Liberal and Conservative: Christ vs. Church?

By Dr. Jeff Mirus ( bio - articles - email ) | Oct 10, 2013

It has not yet ceased to amaze me how much delight some people take in the discomfiture of others when the Pope says something about the Faith which those others are presumed not to like. And it works the other way, too, with people becoming astonishingly angry when the Pope says something that their enemies are presumed to like. This has been very evident in the recent quarrels over Pope Francis’ interviews.

I’ve had emails from both sides. The two points made are: (1) I hate to gloat, but Pope Francis’ emphasis on love for Christ finally puts the “orthodox” in their place; and, (2) I hate to tell you, but Pope Francis’ emphasis on love for Christ plays right into the hands of bad Catholics and enemies of the Church. To read such responses is to laugh, or perhaps to cry. It is almost as if we are present at an unending debate between those who claim to love Christ and those who claim to love the Church!

Why, I wonder, is the insistence on a correct understanding of Catholic faith and morals regarded as a failure to love Our Lord? Why is an emphasis on a “loving attitude” seen as a betrayal of Catholic faith and morals? But I am asking the wrong question. We know why these things are. What we do not know is why they should be.

Simplistic Identifications

Some simplistic identifications have arisen in the long course of a thousand battles for the Faith over the past fifty years, battles between what we may loosely describe as conservatives on the one hand and liberals on the other. The liberal or progressive Catholic emphasizes the affective side of religion, the need for empathy, the importance of caring about people as they are, not as we would like them to be. And because the liberal or progressive Catholic is (typically but not always) largely formed morally by the secular culture in which he lives, he also finds it advantageous to reduce the content of religious faith. What is important is the heart, not the head.
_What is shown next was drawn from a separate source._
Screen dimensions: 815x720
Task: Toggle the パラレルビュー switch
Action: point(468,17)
The conservative or traditional Catholic, on the other hand, sees in such a “preferential option for the affective” a direct challenge to the Faith itself, such that love becomes unmoored from meaning, and we are doomed to love in ways which do not, in fact, really seek the other’s good. Consequently he spends the bulk of his “spiritual” time fortifying his own understanding of the content of the Faith and explaining why those who do not accept the whole content are not truly Catholic at all. As this becomes habitual, the conservative gains a reputation for being doctrinaire; he becomes increasingly dismissive of those who resist the full authority of Catholic teaching. His acid test for the Christian life becomes orthodoxy. What is important is the head, not the heart.

Real people are always more complex than their stereotypes, but it is something very like this that has led not only to a polarization in the Church, but to a very consistent delight at one pole whenever those at the other pole are discomfited. There go the bleeding hearts! There go the head cases! And yet both camps remain in the Church, and are determined that the Church should be reformed in their own image. The conservative is convinced that the liberal does not love Christ because the liberal is not careful about forming his conscience according to Church teachings. The liberal is convinced that the conservative does not love Christ because the conservative never seems to get beyond the right ordering of a set of ideas.
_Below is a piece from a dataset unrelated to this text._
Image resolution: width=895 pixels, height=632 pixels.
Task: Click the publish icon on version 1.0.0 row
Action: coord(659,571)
Rhetoric Kills the Conservative Side

I do not intend to be completely neutral about this division. I do not believe it is possible to set forth the points necessary for this discussion without recognizing that the larger secular culture disdains Catholicism and places the balance of public opinion on the side of the liberal. Modern culture is generally in rebellion against God, or what it conceives God to be, and the one thing our culture cannot stand is an insistence on traditional faith and morality. The only unforgivable sin is to stand in the way of the unfailing progress by which we are liberated from false assumptions so that we may do whatever we please.

Consequently, it is largely an anti-Catholic rhetorical myth which paints the conservative Catholic as lacking in love. Doctrinally sound Catholics are not lacking in love in preserving their marriages and holding their families together, in seeking to adhere to God’s will however unfashionable it may be, or even in their sacrificial charitable giving (which notoriously outstrips that of liberals, who often prefer to look to taxation and the State). Moreover, they regard it as a most important act of love to help people to think properly about the Good and the True, and in this they are quite correct.
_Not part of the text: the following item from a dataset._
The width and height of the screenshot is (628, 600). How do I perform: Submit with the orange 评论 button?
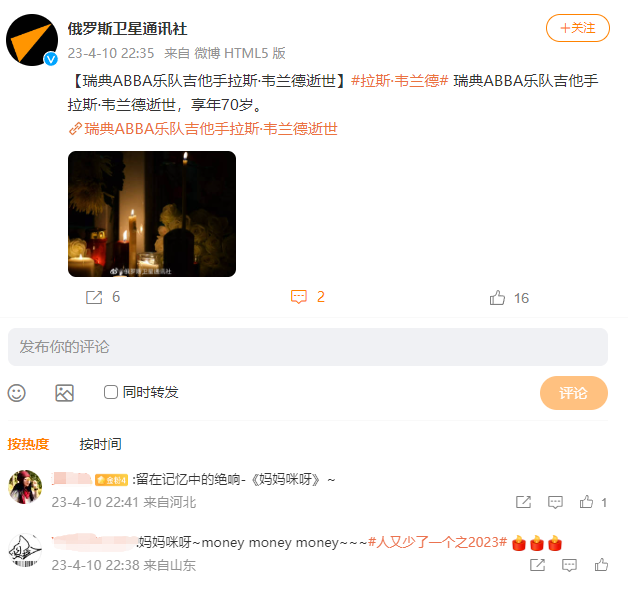[x=574, y=393]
But for all that, the conservative has a marked tendency to overemphasize the intellectual side of the Faith while discounting everything else, and so to construct his complete spiritual program from whatever the liberals leave out. We must also recognize a certain uncongenial frustration in the conservative, for no matter how many times and how many ways the conservative repeats and explains the same things, the dominant cultural influences cause others to dismiss him out of hand, without the slightest effort at a fair hearing, as someone who simply hasn’t the first clue about the Inescapable Progress of the Modern World.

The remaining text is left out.